## Problem details
Search the material for the string "mode", then report how many lines hold it, with no other text.

## Input data
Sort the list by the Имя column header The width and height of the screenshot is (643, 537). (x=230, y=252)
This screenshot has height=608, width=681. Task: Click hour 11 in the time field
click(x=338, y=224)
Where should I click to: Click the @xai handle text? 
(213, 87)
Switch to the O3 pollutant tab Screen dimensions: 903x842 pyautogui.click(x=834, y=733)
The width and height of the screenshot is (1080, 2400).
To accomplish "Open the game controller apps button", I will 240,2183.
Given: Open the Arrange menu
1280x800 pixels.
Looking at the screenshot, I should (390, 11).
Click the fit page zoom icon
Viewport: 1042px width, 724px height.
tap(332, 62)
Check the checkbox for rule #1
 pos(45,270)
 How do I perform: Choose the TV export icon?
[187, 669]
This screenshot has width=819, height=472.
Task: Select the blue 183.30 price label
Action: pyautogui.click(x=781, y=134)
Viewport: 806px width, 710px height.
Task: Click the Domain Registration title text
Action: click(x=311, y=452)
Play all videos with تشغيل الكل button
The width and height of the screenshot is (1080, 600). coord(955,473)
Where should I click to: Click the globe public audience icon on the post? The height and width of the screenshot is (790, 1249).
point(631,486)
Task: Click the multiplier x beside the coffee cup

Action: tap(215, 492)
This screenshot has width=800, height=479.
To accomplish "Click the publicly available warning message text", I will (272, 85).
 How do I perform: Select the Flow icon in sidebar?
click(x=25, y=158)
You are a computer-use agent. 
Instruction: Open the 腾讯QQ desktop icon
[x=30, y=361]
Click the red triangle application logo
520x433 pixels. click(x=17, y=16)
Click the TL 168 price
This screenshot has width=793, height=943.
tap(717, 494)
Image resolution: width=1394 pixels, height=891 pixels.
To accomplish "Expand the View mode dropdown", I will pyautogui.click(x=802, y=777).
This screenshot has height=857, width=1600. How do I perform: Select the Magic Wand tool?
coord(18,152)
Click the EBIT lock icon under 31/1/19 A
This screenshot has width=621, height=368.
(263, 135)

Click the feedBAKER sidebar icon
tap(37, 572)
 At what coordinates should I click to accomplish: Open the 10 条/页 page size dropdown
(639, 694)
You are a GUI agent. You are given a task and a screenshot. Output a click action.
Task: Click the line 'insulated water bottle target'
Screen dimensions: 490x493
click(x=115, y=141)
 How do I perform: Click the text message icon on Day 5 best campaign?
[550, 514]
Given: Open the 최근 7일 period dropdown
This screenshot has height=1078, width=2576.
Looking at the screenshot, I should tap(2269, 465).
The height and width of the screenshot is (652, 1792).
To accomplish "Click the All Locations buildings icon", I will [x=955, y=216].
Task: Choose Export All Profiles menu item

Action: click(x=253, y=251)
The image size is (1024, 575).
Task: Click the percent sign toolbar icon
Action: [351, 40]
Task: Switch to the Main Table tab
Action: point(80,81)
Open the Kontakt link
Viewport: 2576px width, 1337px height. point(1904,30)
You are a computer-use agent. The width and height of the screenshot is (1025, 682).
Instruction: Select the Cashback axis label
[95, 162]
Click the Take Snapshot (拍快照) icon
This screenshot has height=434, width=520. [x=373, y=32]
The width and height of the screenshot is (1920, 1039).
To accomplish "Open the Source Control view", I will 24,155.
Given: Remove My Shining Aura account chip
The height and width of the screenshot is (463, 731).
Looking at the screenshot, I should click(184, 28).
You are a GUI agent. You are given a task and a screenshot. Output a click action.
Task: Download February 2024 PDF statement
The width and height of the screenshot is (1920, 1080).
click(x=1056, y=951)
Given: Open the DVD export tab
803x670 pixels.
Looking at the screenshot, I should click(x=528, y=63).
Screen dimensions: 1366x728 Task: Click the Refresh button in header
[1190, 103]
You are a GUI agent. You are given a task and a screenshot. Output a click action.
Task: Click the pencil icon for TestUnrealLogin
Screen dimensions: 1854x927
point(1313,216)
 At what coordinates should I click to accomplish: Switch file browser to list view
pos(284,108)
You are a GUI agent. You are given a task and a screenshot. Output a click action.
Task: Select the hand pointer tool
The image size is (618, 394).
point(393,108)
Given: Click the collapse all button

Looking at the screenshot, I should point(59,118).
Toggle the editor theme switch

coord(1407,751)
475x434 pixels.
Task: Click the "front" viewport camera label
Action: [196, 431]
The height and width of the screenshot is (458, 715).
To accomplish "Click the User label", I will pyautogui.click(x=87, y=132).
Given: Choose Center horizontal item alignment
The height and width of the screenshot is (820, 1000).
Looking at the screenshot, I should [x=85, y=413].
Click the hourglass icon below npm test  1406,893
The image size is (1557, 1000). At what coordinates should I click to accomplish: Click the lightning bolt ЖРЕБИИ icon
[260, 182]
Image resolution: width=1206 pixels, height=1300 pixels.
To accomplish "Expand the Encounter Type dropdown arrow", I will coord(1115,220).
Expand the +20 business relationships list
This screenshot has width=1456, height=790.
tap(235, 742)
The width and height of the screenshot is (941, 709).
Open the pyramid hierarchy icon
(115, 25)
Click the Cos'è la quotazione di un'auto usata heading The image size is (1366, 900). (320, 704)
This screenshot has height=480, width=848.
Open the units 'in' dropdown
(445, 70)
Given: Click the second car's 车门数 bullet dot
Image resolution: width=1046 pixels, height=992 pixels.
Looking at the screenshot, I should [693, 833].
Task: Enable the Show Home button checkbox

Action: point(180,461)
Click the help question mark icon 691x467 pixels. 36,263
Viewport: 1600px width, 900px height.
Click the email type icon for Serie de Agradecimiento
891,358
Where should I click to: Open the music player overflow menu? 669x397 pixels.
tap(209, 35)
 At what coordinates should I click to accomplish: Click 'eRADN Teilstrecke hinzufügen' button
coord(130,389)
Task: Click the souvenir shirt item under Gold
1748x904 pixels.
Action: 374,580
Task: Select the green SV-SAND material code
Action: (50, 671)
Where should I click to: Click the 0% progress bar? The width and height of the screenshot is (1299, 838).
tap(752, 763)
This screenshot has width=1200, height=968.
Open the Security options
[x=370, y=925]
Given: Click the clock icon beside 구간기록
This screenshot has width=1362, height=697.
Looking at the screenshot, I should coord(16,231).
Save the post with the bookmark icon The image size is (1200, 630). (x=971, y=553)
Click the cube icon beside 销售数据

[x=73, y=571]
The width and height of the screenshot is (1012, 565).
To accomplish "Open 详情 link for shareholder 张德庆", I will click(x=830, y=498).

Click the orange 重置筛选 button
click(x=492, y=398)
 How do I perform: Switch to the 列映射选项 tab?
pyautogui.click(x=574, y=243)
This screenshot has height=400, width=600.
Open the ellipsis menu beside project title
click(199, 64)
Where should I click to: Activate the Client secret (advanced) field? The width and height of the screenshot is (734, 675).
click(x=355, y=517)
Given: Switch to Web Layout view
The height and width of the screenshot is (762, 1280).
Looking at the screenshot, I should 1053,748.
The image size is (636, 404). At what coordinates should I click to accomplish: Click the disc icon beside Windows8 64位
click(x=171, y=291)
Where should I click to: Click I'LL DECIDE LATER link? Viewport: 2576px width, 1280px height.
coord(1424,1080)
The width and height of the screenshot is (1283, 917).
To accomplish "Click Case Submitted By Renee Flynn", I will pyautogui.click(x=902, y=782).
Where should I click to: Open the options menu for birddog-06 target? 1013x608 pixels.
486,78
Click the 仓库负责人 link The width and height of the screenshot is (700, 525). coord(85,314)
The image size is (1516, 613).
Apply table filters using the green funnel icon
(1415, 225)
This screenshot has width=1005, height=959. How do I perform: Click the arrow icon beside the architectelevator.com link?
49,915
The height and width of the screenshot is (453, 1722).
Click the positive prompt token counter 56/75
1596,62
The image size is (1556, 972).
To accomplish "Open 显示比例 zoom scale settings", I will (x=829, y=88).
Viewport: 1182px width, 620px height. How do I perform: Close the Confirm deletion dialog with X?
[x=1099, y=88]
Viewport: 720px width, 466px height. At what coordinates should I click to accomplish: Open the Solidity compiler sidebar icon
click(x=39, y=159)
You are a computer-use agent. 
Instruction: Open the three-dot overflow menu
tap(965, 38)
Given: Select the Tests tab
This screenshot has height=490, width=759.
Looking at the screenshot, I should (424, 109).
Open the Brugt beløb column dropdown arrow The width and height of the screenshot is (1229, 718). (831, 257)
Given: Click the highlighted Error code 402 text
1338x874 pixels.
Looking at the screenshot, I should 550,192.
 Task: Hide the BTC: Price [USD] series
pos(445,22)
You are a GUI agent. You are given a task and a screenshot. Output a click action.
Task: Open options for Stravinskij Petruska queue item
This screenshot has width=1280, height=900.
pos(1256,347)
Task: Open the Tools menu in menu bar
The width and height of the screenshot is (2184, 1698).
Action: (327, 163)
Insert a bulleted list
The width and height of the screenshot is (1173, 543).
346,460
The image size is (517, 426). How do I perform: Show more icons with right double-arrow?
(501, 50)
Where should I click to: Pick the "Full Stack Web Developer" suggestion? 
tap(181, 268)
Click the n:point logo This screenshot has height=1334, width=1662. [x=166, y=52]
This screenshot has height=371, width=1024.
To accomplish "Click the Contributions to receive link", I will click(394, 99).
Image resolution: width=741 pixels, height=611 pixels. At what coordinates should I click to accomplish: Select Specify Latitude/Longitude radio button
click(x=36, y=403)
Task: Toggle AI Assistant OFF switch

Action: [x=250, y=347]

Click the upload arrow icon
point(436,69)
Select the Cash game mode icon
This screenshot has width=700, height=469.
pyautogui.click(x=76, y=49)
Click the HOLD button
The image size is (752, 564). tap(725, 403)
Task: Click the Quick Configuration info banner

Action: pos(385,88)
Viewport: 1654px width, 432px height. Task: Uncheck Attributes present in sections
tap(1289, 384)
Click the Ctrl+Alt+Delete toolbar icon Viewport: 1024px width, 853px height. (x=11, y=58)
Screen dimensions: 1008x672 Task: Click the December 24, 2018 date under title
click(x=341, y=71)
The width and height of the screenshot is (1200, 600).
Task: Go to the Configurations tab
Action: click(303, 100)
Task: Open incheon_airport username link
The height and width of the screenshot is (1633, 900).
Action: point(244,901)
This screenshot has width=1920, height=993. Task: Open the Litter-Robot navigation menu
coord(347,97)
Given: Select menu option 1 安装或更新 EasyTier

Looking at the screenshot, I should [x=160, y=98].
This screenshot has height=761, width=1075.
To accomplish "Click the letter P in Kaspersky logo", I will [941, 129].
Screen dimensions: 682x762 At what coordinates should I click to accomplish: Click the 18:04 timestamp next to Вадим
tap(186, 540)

## Your solution
2